Please render every line of the records below as a JSON list of strings, one string per line, leaving out the blank lines.

------------------------------------

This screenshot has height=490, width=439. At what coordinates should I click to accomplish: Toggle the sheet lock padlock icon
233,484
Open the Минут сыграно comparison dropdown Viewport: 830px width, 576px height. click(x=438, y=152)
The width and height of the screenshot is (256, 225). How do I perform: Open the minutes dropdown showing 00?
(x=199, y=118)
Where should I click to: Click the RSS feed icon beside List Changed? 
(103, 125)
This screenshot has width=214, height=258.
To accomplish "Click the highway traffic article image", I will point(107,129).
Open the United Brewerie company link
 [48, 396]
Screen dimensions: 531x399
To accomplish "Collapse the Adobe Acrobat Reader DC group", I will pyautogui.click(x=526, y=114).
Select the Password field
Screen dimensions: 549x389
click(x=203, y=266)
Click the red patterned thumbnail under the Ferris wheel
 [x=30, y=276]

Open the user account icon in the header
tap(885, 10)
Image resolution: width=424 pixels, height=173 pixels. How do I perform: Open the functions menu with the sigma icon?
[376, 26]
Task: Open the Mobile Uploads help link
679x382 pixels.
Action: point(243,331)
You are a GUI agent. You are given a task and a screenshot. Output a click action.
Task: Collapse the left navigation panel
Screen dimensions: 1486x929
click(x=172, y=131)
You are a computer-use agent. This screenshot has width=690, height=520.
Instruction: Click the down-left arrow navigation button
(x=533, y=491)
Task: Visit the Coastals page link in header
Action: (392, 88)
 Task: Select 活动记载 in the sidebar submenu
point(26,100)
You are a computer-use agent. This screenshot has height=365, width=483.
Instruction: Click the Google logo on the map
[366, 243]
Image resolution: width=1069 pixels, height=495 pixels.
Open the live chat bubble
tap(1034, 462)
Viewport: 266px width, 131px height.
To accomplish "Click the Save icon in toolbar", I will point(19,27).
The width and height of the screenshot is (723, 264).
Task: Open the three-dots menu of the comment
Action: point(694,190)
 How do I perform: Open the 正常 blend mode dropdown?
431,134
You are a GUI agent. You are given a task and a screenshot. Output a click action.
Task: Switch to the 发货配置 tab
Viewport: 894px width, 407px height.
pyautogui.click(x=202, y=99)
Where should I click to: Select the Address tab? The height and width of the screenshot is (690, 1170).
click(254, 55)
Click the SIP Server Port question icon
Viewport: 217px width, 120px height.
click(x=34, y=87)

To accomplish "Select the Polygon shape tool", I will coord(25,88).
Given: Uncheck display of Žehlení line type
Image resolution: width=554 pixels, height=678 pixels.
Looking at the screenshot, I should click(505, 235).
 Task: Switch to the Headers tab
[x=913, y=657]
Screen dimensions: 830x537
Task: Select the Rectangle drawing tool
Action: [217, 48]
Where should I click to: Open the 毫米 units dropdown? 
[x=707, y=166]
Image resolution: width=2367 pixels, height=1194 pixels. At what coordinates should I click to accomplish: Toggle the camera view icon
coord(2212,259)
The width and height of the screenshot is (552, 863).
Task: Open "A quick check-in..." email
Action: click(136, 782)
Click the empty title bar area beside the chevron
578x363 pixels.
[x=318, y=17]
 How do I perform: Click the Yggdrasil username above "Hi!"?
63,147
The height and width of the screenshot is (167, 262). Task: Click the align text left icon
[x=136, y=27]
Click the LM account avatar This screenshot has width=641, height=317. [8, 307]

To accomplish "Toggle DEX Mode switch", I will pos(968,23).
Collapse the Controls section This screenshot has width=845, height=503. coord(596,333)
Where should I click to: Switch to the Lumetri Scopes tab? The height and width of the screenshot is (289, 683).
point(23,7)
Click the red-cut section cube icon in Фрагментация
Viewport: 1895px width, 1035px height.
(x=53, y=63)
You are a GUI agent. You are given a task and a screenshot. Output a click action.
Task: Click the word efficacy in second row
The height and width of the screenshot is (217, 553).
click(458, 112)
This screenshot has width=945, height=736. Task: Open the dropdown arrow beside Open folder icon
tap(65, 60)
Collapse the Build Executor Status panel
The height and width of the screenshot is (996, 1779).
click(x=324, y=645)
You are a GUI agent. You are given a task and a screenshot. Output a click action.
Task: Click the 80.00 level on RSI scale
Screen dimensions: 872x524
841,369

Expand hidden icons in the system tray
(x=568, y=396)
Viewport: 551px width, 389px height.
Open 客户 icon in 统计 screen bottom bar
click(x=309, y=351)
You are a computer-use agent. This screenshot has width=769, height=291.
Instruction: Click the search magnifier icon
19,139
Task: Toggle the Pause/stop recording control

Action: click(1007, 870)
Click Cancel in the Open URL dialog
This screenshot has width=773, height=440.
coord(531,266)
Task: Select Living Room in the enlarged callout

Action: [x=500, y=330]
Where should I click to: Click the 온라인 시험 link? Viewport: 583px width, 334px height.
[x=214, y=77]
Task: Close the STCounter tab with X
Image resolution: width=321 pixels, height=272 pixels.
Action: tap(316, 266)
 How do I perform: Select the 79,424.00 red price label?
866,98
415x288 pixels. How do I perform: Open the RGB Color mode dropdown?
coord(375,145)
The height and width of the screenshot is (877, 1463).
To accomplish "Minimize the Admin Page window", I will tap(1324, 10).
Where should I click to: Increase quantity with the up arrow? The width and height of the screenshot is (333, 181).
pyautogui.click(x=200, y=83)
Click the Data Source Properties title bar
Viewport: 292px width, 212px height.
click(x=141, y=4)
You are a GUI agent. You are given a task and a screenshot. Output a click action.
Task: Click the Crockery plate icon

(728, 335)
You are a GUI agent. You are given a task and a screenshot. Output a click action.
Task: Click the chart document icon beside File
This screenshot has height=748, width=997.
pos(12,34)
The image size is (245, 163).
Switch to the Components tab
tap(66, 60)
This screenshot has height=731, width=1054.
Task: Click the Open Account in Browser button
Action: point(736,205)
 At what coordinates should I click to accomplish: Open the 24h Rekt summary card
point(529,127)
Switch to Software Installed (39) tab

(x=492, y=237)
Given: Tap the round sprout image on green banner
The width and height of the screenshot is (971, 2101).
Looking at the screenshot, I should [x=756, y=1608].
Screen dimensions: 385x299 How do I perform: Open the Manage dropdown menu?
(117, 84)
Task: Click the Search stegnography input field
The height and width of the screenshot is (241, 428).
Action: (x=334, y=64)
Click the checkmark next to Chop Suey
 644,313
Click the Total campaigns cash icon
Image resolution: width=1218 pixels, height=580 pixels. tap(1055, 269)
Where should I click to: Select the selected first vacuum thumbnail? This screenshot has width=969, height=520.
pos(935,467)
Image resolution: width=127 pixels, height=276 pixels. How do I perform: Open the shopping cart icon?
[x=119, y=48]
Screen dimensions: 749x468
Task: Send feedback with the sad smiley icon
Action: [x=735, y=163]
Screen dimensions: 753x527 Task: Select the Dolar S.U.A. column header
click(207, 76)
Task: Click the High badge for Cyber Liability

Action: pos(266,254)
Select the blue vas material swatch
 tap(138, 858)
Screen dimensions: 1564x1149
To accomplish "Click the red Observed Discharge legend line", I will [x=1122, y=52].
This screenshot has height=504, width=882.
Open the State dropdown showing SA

------------------------------------

* **FINISHED ANSWER**
[
  "This screenshot has height=490, width=439. At what coordinates should I click to accomplish: Toggle the sheet lock padlock icon",
  "233,484",
  "Open the Минут сыграно comparison dropdown Viewport: 830px width, 576px height. click(x=438, y=152)",
  "The width and height of the screenshot is (256, 225). How do I perform: Open the minutes dropdown showing 00?",
  "(x=199, y=118)",
  "Where should I click to: Click the RSS feed icon beside List Changed? ",
  "(103, 125)",
  "This screenshot has width=214, height=258.",
  "To accomplish \"Click the highway traffic article image\", I will point(107,129).",
  "Open the United Brewerie company link",
  " [48, 396]",
  "Screen dimensions: 531x399",
  "To accomplish \"Collapse the Adobe Acrobat Reader DC group\", I will pyautogui.click(x=526, y=114).",
  "Select the Password field",
  "Screen dimensions: 549x389",
  "click(x=203, y=266)",
  "Click the red patterned thumbnail under the Ferris wheel",
  " [x=30, y=276]",
  "Open the user account icon in the header",
  "tap(885, 10)",
  "Image resolution: width=424 pixels, height=173 pixels. How do I perform: Open the functions menu with the sigma icon?",
  "[376, 26]",
  "Task: Open the Mobile Uploads help link",
  "679x382 pixels.",
  "Action: point(243,331)",
  "You are a GUI agent. You are given a task and a screenshot. Output a click action.",
  "Task: Collapse the left navigation panel",
  "Screen dimensions: 1486x929",
  "click(x=172, y=131)",
  "You are a computer-use agent. This screenshot has width=690, height=520.",
  "Instruction: Click the down-left arrow navigation button",
  "(x=533, y=491)",
  "Task: Visit the Coastals page link in header",
  "Action: (392, 88)",
  " Task: Select 活动记载 in the sidebar submenu",
  "point(26,100)",
  "You are a computer-use agent. This screenshot has height=365, width=483.",
  "Instruction: Click the Google logo on the map",
  "[366, 243]",
  "Image resolution: width=1069 pixels, height=495 pixels.",
  "Open the live chat bubble",
  "tap(1034, 462)",
  "Viewport: 266px width, 131px height.",
  "To accomplish \"Click the Save icon in toolbar\", I will point(19,27).",
  "The width and height of the screenshot is (723, 264).",
  "Task: Open the three-dots menu of the comment",
  "Action: point(694,190)",
  " How do I perform: Open the 正常 blend mode dropdown?",
  "431,134",
  "You are a GUI agent. You are given a task and a screenshot. Output a click action.",
  "Task: Switch to the 发货配置 tab",
  "Viewport: 894px width, 407px height.",
  "pyautogui.click(x=202, y=99)",
  "Where should I click to: Select the Address tab? The height and width of the screenshot is (690, 1170).",
  "click(254, 55)",
  "Click the SIP Server Port question icon",
  "Viewport: 217px width, 120px height.",
  "click(x=34, y=87)",
  "To accomplish \"Select the Polygon shape tool\", I will coord(25,88).",
  "Given: Uncheck display of Žehlení line type",
  "Image resolution: width=554 pixels, height=678 pixels.",
  "Looking at the screenshot, I should click(505, 235).",
  " Task: Switch to the Headers tab",
  "[x=913, y=657]",
  "Screen dimensions: 830x537",
  "Task: Select the Rectangle drawing tool",
  "Action: [217, 48]",
  "Where should I click to: Open the 毫米 units dropdown? ",
  "[x=707, y=166]",
  "Image resolution: width=2367 pixels, height=1194 pixels. At what coordinates should I click to accomplish: Toggle the camera view icon",
  "coord(2212,259)",
  "The width and height of the screenshot is (552, 863).",
  "Task: Open \"A quick check-in...\" email",
  "Action: click(136, 782)",
  "Click the empty title bar area beside the chevron",
  "578x363 pixels.",
  "[x=318, y=17]",
  " How do I perform: Click the Yggdrasil username above \"Hi!\"?",
  "63,147",
  "The height and width of the screenshot is (167, 262). Task: Click the align text left icon",
  "[x=136, y=27]",
  "Click the LM account avatar This screenshot has width=641, height=317. [8, 307]",
  "To accomplish \"Toggle DEX Mode switch\", I will pos(968,23).",
  "Collapse the Controls section This screenshot has width=845, height=503. coord(596,333)",
  "Where should I click to: Switch to the Lumetri Scopes tab? The height and width of the screenshot is (289, 683).",
  "point(23,7)",
  "Click the red-cut section cube icon in Фрагментация",
  "Viewport: 1895px width, 1035px height.",
  "(x=53, y=63)",
  "You are a GUI agent. You are given a task and a screenshot. Output a click action.",
  "Task: Click the word efficacy in second row",
  "The height and width of the screenshot is (217, 553).",
  "click(458, 112)",
  "This screenshot has width=945, height=736. Task: Open the dropdown arrow beside Open folder icon",
  "tap(65, 60)",
  "Collapse the Build Executor Status panel",
  "The height and width of the screenshot is (996, 1779).",
  "click(x=324, y=645)",
  "You are a GUI agent. You are given a task and a screenshot. Output a click action.",
  "Task: Click the 80.00 level on RSI scale",
  "Screen dimensions: 872x524",
  "841,369",
  "Expand hidden icons in the system tray",
  "(x=568, y=396)",
  "Viewport: 551px width, 389px height.",
  "Open 客户 icon in 统计 screen bottom bar",
  "click(x=309, y=351)",
  "You are a computer-use agent. This screenshot has width=769, height=291.",
  "Instruction: Click the search magnifier icon",
  "19,139",
  "Task: Toggle the Pause/stop recording control",
  "Action: click(1007, 870)",
  "Click Cancel in the Open URL dialog",
  "This screenshot has width=773, height=440.",
  "coord(531,266)",
  "Task: Select Living Room in the enlarged callout",
  "Action: [x=500, y=330]",
  "Where should I click to: Click the 온라인 시험 link? Viewport: 583px width, 334px height.",
  "[x=214, y=77]",
  "Task: Close the STCounter tab with X",
  "Image resolution: width=321 pixels, height=272 pixels.",
  "Action: tap(316, 266)",
  " How do I perform: Select the 79,424.00 red price label?",
  "866,98",
  "415x288 pixels. How do I perform: Open the RGB Color mode dropdown?",
  "coord(375,145)",
  "The height and width of the screenshot is (877, 1463).",
  "To accomplish \"Minimize the Admin Page window\", I will tap(1324, 10).",
  "Where should I click to: Increase quantity with the up arrow? The width and height of the screenshot is (333, 181).",
  "pyautogui.click(x=200, y=83)",
  "Click the Data Source Properties title bar",
  "Viewport: 292px width, 212px height.",
  "click(x=141, y=4)",
  "You are a GUI agent. You are given a task and a screenshot. Output a click action.",
  "Task: Click the Crockery plate icon",
  "(728, 335)",
  "You are a GUI agent. You are given a task and a screenshot. Output a click action.",
  "Task: Click the chart document icon beside File",
  "This screenshot has height=748, width=997.",
  "pos(12,34)",
  "The image size is (245, 163).",
  "Switch to the Components tab",
  "tap(66, 60)",
  "This screenshot has height=731, width=1054.",
  "Task: Click the Open Account in Browser button",
  "Action: point(736,205)",
  " At what coordinates should I click to accomplish: Open the 24h Rekt summary card",
  "point(529,127)",
  "Switch to Software Installed (39) tab",
  "(x=492, y=237)",
  "Given: Tap the round sprout image on green banner",
  "The width and height of the screenshot is (971, 2101).",
  "Looking at the screenshot, I should [x=756, y=1608].",
  "Screen dimensions: 385x299 How do I perform: Open the Manage dropdown menu?",
  "(117, 84)",
  "Task: Click the Search stegnography input field",
  "The height and width of the screenshot is (241, 428).",
  "Action: (x=334, y=64)",
  "Click the checkmark next to Chop Suey",
  " 644,313",
  "Click the Total campaigns cash icon",
  "Image resolution: width=1218 pixels, height=580 pixels. tap(1055, 269)",
  "Where should I click to: Select the selected first vacuum thumbnail? This screenshot has width=969, height=520.",
  "pos(935,467)",
  "Image resolution: width=127 pixels, height=276 pixels. How do I perform: Open the shopping cart icon?",
  "[x=119, y=48]",
  "Screen dimensions: 749x468",
  "Task: Send feedback with the sad smiley icon",
  "Action: [x=735, y=163]",
  "Screen dimensions: 753x527 Task: Select the Dolar S.U.A. column header",
  "click(207, 76)",
  "Task: Click the High badge for Cyber Liability",
  "Action: pos(266,254)",
  "Select the blue vas material swatch",
  " tap(138, 858)",
  "Screen dimensions: 1564x1149",
  "To accomplish \"Click the red Observed Discharge legend line\", I will [x=1122, y=52].",
  "This screenshot has height=504, width=882.",
  "Open the State dropdown showing SA"
]